Revocable or irrevocable? That is the question.
In addition to a will, many individuals consider using a trust in their estate plan.
There are two types of trusts: revocable and irrevocable.
They mean just what they say: one trust you can revoke at a later time and the other trust is in place indefinitely and cannot be revoked. Both types of trusts allow the property to be distributed without having to use the probate process. Which one is right for you?
Consider these three differences and then we can talk in more depth about what works best for your situation:
Protecting your assets.
If you have a lot of creditors or might in the future, then you may want to consider an irrevocable trust. In a revocable trust, the grantor (or the person who creates the trust) retains ownership of all the property. If there are creditors or lawsuits against that individual, then those creditors may be able to obtain property in the trust. An irrevocable trust, however, involves the grantor giving the property to the trust and losing legal ownership of that property. An independent trustee will then decide how to manage the property in the trust for the benefit of the beneficiaries. Because of that, the grantor does not technically own the property, though they may still enjoy the benefits of it. Additionally, creditors of the grantor cannot take that property.

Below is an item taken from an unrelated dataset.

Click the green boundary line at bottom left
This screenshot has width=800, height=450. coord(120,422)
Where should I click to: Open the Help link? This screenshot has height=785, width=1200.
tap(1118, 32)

With an irrevocable trust, you can use various strategies to move assets to the trust and avoid having to pay capital gains taxes. With a revocable trust, you can’t avoid those capital gains taxes. Similarly, because the grantor retains ownership of property in a revocable trust, that property is subject to estate taxes. Property in an irrevocable trust is not subject to estate taxes. If taxes are a major issue, then an irrevocable trust may be more beneficial.
If you have an interest in charitable giving, then you may consider putting assets into a charitable trust. Charitable trusts are irrevocable and also come with tax benefits. The tax benefits depend on when the assets are transferred to the trust. If the grantor moves assets to the trust while still alive, then the grantor receives the income tax deduction on those assets. However, if the assets are not transferred until after the grantor’s death, then it is the estate that receives the deduction.
Both revocable and irrevocable trusts have benefits. These are only a few of the differences between the two.